Ex rosa, Dybala: «E’ bello essere un esempio per i bambini. I miei idoli…»

Intervistato da numerosi bambini, nel corso dell’iniziativa della Juventus “Junior reporter”, Paulo Dybala si è espresso così: «Ho iniziato a fare gol quando avevo 4 anni, insieme ai miei fratelli disegnammo una porta sul muro di casa. I nostri genitori videro una marea di graffi e per poco non ci ammazzarono! (ride, ndr). Cosa si rompeva più spesso? Le piante. Per evitare questi incidenti mia madre ci portava a giocare al campetto o in piazza perché non ce la faceva più a cambiare tante piante. La scuola? Io ho fatto tutti gli anni dal primo all’ultimo anno, sono riuscito a conciliare gli impegni scolastici con lo sport. Questo perché i miei genitori mi dicevano che se non fossi andato bene a scuola non avrei giocato a calcio. Cosa vorrei cambiare del mio gioco? Se potessi migliorerei la forza fisica e il mio destro per cercare di portarlo allo stesso livello del sinistro, c’è un po’ di disparità di cui avrei fatto volentieri a meno. Cosa deve mangiare un calciatore? Mangiate tutto quello che potete, in questo momento potete farlo. Poi quando sarete più grandi cominciate ad eliminare ciò che non fa bene. Io fino a 15 anni mangiavo qualsiasi cosa, dalle patatine fritte alla cioccolata, poi a poco a poco ho lasciato tutto.
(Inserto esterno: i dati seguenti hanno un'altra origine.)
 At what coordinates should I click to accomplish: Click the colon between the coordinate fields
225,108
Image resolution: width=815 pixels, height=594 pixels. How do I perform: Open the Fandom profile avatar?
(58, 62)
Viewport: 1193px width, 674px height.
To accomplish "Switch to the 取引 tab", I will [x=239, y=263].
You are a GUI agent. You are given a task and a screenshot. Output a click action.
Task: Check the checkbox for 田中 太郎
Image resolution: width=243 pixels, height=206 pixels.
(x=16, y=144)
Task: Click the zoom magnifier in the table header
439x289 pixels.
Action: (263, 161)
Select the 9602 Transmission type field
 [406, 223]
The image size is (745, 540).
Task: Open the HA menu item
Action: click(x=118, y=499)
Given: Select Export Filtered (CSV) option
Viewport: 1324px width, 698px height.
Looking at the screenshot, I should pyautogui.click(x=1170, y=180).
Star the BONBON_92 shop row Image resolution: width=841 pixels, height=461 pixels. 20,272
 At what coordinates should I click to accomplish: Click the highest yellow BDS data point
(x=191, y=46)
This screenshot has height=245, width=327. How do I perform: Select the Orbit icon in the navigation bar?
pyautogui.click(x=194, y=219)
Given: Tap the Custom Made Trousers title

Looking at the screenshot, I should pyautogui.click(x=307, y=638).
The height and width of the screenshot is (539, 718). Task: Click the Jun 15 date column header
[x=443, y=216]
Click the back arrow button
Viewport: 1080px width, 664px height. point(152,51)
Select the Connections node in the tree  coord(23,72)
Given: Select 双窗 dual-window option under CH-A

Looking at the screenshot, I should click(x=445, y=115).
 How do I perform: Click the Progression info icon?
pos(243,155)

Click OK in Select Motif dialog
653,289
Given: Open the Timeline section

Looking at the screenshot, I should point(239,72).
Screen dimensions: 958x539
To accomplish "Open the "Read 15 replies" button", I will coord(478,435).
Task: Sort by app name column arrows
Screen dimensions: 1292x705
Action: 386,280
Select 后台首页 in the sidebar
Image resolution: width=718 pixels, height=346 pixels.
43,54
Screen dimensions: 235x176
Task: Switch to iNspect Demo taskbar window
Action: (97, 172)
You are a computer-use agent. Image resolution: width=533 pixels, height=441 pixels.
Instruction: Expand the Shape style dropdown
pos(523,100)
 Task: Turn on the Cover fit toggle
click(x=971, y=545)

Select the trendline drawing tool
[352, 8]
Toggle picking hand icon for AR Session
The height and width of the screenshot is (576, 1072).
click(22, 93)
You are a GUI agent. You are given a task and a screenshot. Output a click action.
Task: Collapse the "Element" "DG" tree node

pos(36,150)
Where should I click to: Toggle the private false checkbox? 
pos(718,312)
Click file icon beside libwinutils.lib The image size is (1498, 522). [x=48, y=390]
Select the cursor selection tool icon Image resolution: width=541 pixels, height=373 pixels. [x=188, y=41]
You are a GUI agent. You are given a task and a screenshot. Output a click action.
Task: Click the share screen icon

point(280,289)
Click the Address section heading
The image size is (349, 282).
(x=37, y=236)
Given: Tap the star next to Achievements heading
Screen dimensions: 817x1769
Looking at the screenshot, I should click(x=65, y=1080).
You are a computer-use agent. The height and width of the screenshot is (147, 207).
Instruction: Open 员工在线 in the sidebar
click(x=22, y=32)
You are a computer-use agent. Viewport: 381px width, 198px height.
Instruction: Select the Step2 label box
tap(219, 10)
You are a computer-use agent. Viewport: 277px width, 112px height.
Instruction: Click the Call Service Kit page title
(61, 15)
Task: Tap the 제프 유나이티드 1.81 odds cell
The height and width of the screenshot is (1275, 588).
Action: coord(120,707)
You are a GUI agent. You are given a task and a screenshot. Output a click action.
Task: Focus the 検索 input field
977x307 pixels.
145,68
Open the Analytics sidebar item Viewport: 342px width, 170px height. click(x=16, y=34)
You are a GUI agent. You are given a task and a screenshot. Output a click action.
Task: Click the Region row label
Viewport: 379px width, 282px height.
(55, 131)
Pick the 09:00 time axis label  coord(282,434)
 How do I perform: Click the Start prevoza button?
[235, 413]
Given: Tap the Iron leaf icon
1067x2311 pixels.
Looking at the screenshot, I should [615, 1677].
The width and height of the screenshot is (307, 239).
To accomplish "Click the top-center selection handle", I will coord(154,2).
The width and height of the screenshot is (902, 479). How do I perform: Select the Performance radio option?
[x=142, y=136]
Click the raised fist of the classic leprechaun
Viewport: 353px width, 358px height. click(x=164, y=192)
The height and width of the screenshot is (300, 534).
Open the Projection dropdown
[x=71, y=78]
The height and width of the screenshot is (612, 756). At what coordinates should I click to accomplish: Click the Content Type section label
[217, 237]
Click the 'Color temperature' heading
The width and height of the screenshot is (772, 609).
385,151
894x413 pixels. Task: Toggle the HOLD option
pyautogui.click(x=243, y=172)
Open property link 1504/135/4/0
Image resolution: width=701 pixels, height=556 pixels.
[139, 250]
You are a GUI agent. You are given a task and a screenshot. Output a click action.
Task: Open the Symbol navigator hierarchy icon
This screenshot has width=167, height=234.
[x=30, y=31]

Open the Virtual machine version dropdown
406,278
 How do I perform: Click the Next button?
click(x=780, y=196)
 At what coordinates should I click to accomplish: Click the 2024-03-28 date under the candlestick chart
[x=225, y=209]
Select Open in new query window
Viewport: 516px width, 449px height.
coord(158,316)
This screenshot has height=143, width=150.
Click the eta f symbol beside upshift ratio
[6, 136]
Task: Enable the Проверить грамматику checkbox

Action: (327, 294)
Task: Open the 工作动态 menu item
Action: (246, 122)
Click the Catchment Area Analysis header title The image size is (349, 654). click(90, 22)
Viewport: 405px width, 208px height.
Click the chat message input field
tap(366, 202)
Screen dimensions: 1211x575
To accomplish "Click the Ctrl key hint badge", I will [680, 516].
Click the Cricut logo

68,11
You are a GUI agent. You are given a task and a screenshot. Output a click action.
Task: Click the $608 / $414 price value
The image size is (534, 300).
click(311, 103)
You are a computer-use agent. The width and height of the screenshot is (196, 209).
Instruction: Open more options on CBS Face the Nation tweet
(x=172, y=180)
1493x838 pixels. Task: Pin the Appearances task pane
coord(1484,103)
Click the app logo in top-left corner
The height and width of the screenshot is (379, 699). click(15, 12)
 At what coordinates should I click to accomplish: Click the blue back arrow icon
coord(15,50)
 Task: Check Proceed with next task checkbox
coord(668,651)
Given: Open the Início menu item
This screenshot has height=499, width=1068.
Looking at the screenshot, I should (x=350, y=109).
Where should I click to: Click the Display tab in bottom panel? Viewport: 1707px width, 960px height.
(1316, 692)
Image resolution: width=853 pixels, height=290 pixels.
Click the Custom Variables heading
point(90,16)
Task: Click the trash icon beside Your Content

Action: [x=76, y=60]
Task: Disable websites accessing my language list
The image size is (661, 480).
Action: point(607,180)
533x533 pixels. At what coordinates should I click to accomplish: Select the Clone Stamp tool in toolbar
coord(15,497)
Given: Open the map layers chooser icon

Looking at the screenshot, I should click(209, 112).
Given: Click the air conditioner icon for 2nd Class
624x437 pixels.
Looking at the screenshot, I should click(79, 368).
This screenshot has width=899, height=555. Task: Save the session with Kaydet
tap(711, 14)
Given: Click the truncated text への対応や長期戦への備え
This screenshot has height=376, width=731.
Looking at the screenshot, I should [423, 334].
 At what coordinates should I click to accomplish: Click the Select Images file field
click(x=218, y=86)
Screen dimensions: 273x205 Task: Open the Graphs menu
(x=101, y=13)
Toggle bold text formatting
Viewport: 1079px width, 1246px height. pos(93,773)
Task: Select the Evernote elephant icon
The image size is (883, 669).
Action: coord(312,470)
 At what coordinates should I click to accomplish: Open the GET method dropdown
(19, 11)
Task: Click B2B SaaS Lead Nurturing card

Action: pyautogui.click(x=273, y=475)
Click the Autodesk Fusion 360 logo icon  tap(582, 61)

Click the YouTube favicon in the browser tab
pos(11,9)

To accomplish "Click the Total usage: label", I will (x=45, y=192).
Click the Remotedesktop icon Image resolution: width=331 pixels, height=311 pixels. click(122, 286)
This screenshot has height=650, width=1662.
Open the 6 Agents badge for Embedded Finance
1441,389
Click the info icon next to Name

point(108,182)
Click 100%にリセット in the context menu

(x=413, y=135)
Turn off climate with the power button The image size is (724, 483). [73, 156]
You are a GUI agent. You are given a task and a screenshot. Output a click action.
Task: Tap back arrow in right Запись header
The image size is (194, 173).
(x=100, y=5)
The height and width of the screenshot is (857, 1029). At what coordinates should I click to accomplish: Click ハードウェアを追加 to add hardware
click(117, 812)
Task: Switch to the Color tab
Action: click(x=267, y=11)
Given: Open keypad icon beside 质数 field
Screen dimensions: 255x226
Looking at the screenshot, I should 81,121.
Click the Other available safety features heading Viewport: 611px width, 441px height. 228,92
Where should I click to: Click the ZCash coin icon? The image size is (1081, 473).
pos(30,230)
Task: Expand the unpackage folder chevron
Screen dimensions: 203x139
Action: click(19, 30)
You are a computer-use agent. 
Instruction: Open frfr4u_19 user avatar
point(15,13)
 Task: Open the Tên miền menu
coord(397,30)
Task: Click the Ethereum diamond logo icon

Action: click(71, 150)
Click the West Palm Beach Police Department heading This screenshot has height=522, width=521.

I più simpatici nello spogliatoio? I più burloni sono Dani Alves, Higuain e Asamoah, ma nel complesso siamo un bel gruppo fatto di persone allegre che sanno stare insieme. Se ho mai pianto dopo una sconfitta? Sì, mi è capitato in Argentina a 17 anni dopo aver perso una finale, poi per fortuna arrivando in Italia non mi è più successo. L’arrivo di Higuain? In questo momento siamo inseparabili, passiamo molto tempo insieme e il fatto di andare insieme in Nazionale ha aumentato la nostra amicizia. I miei idoli alla Juve? Semplice, Pirlo e Del Piero. A cosa penso quando faccio gol? Per prima cosa penso al mio papà che non c’è più, è a lui che dedico tutti i miei gol. Poi festeggio con i miei compagni e con la mia famiglia che è sempre presente allo stadio. Perché non ho barba? È una questione di famiglia e poi preferisco che non mi crescano i peli, non voglio avere la barba, fino ai 30 anni ne farei a meno. Io so di essere un ragazzo fortunato: faccio quello che mi piace, quando entro in campo sono tranquillo e so che posso dare il meglio, è bello essere un esempio per i bambini. Le mie punizioni? È tutta una questione di allenamento, ci lavoro tantissimo e per fortuna è una delle mie qualità».